Heh. Mine don't last anything like that (summer or all-season.
 
The difficult steering (i.e., the effort required to steer) on the Suburus has nothing to do with AWD. Starting with the 2017 Impreza, 2018 Crosstek, and [upcoming] 2019 Forester, Suburu revamped their steering so that steering effort is comparable to other modern cars. The Outback will see the same change in the 2020 model year.

I see. I believe my sisters is a 2017 Subaru WRX and i noticed it.

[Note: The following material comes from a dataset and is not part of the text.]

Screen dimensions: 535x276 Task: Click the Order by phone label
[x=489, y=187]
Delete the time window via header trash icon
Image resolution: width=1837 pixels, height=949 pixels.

I did see a post on the Tesla forums saying that they drove both (had RWD model S and rented AWD Model S) and noticed that after a turn when you could normally let off the steering wheel and it would spin back to straight on its own, that with AWD you had to help steer it back to straight. Any confirmation of this?
 
Has anyone noticed on other Teslas if there is a "tougher" steering wheel and/or torque steer with AWD?

I noticed on my sisters Subaru AWD that the steering is harder significantly that a RWD car. Felt like it can get tiring on a long drive compared to a super easy to turn steering wheel (not sure if this is for all RWD cars but most).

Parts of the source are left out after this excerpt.